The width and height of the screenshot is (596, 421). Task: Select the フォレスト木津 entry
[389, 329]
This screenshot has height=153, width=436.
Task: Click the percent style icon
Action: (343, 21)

● ● ● ● ● ● ●

Task brief: Gather every line in the material above that contains the word "screenshot", and copy each one as it appears.

Full answer:
The width and height of the screenshot is (596, 421). Task: Select the フォレスト木津 entry
This screenshot has height=153, width=436.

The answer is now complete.